Did these have a cut-out in the floor timbers to allow the bolsters some play? I know the last build of single bolsters were so fitted, but wasn't sure of any of the other types (ex-Lowfit and ex-Conflat A) also had this feature.

Twin Bolsters of various types were a staple of our local steelworks (Duport, Llanelli) until the beginning of the 1970s, as they were ideal for their staple product, 30' lengths of 4" Engineers' Bar. A train of them would leave Old Castle sidings at about 15:30 every day, bound for the Black Country steel terminal at Great Bridge. Being limited to 35 mph by 1970, they were replaced by Bolster Es.
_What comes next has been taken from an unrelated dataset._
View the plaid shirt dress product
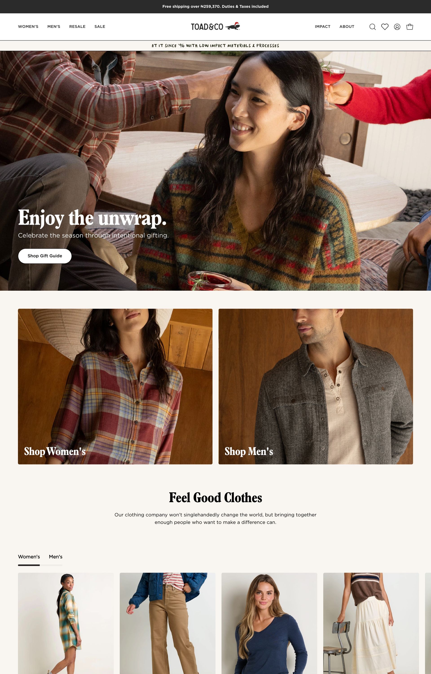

Many thanks. We are modelling that traffic with bolster Es - we have a complete rake of Dapol ones and am just about to order a significant quantity of 1.5mm square brass rod to make the loads. I had assumed - wrongly - that the twin bolster pairs had disappeared by the early 70s. There’s a cracking picture of  Peak 193 at Chepstow on the railways of South Wales group where the first few wagons are twin bolster pairs. 
 

And have certainly seen evidence of play in the bolsters as you say in the purpose built twins but have struggled  to find that in the low fit/ conflat conversions so have built these with solid bolsters.

 

And it had always confused me that there was a flow of 4” bar in both directions... S Wales to W Mids as you describe but also Scunthorpe to S Wakes. What was that all about I wonder?
 

Thanks to everyone on here for gen on workings .... it’s a gold mine!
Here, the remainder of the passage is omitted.